In questo scenario, un fattore di debolezza è rappresentato dagli accantonamenti e dalle perdite su crediti a fronte dell’aumento delle sofferenze dovuto alle avverse condizioni economiche che ha portato, anche a causa del calo degli impieghi, il rapporto sofferenze/impieghi al 13,6% a fine 2012 nel settore privato. Nelle famiglie le sofferenze registrate lo scorso settembre si sono portate al 9,4% degli impieghi, mentre per quanto riguarda le imprese, le sofferenze hanno raggiunto il 24,4% a fine settembre, soprattutto nei settori edile e manifatturiero, mentre il grado di copertura è modesto, poco superiore al 40%.

Nonostante il difficile andamento dell’economia, i depositi totali mostrano una sostanziale tenuta, persino un rafforzamento negli ultimi mesi, con tassi di crescita pari al 5% a febbraio (da +3,5% a dicembre), grazie ad una maggiore propensione al risparmio delle famiglie (con depositi a +7,5% a dicembre, +6,9% a febbraio) in attesa di un miglioramento delle condizioni economiche specie nel mercato del lavoro e allo spostamento di spese nel futuro. Per contro, i depositi delle imprese proseguono una corsa in rapida discesa fin dal 2011, anche se negli ultimi mesi la contrazione è stata più modesta (-2,9% a febbraio, da -11,1% a dicembre 2012). In un contesto di rallentamento economico e di calo degli impieghi, la raccolta delle banche ha beneficiato dei crescenti depositi effettuati dai fondi di investimento monetari, spinti dai bassi rendimenti dei titoli di Stato.
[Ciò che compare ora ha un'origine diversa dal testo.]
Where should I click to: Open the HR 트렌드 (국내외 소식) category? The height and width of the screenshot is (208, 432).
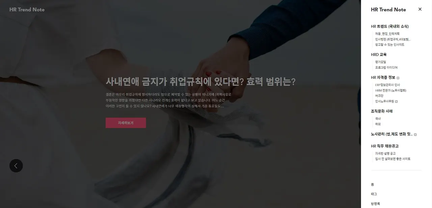click(390, 26)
Le passività dall’estero, che rappresentano circa il 20% del totale, hanno registrato un sensibile calo fin dal maggio 2012, con variazioni consistenti negli ultimi mesi (-22% sia a gennaio sia a febbraio). Ciò è stato determinato sia dall’aumento del costo del funding sui mercati internazionali, sia soprattutto dalla maggior propensione delle controllanti estere a finanziare l’attività con risorse domestiche. Per quanto riguarda i singoli settori, le esposizioni delle principali banche internazionali mostrano tassi di variazione annuali ancora negativi verso le banche (-6,1% a dicembre da -15% a giugno scorso), nonché, ma di entità inferiore e in recupero, verso il settore privato (-5,1% a dicembre da -19,7% nel giugno scorso). Per contro, si registrano ancora variazioni positive nel settore pubblico (10,4% a dicembre), come in settembre (+6%), in ripresa rispetto a giugno (-6,4%).
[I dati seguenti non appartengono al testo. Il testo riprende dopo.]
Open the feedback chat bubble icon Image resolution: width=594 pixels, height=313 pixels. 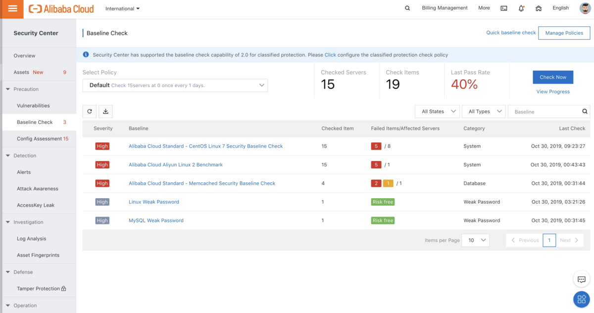tap(582, 279)
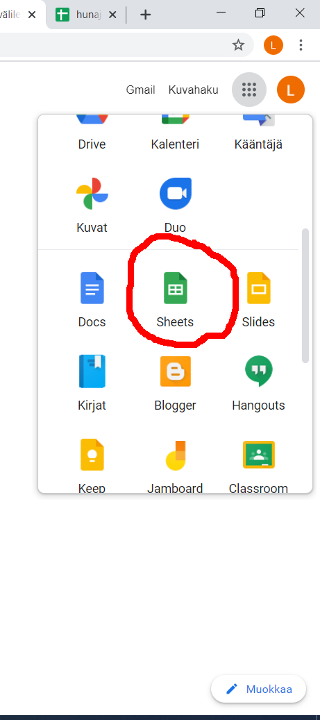Click the Muokkaa edit button
This screenshot has width=320, height=720.
pos(258,689)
Nel 2012 è proseguito il rallentamento dei risultati economici netti ottenuti dalle banche. Secondo la Banca Centrale croata, il risultato netto è sceso a dicembre, portando il ROA e il ROE rispettivamente all’1% (1,2% nel 2011) e al 7,2% (8,7% nel 2011). In particolare, il margine di interesse è sceso del 9% circa in seguito all’aumento del costo del funding e nel contempo si è registrato un peggioramento della qualità del credito a cui si è affiancata una maggior quota di asset a minor rendimento. L’unica voce dell’attivo di bilancio che ha portato ad un aumento delle componenti reddituali positive è quella relativa ai titoli di Stato locali. Un fattore di debolezza è rappresentato dagli accantonamenti e dalle perdite su crediti a fronte dell’aumento delle sofferenze dovuto alle avverse condizioni economiche, che ha portato, anche a causa del calo degli impieghi, il rapporto sofferenze/impieghi al 13,6% a fine 2012 nel settore privato.
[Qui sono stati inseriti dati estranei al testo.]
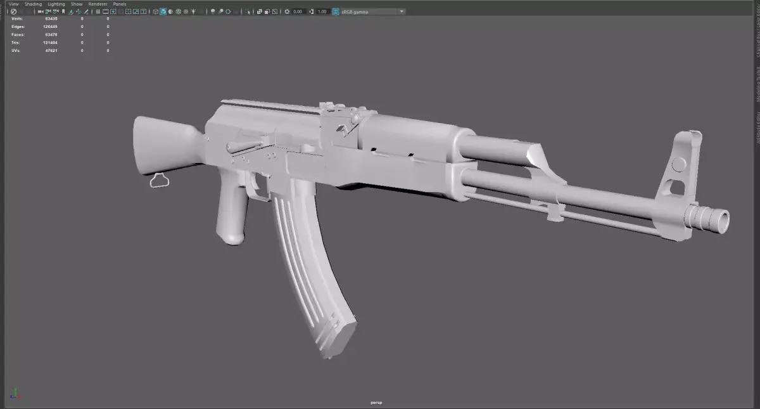This screenshot has width=760, height=409.
Task: Click the exposure value field
Action: [x=298, y=11]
Nel confronto fra alcuni principali paesi limitrofi, la Croazia mostra un grado di patrimonializzazione più elevato, sostenuto da una buona redditività, ma soggetto a maggiori rischi soprattutto di cambio e di credito per la modesta copertura delle sofferenze, laddove i rischi di instabilità finanziaria rimangono soprattutto per eventi esterni, sia macroeconomici che finanziari. La bassa copertura delle sofferenze potrebbe allora intaccare il grado di capitalizzazione in caso di ulteriore peggioramento della qualità del portafoglio. L’elevata esposizione dei prenditori al rischio di cambio e di interesse rimangono punti di debolezza per le banche, mentre la forte dipendenza delle banche estere di fronte alle controllanti europee le espone al rischio di contagio.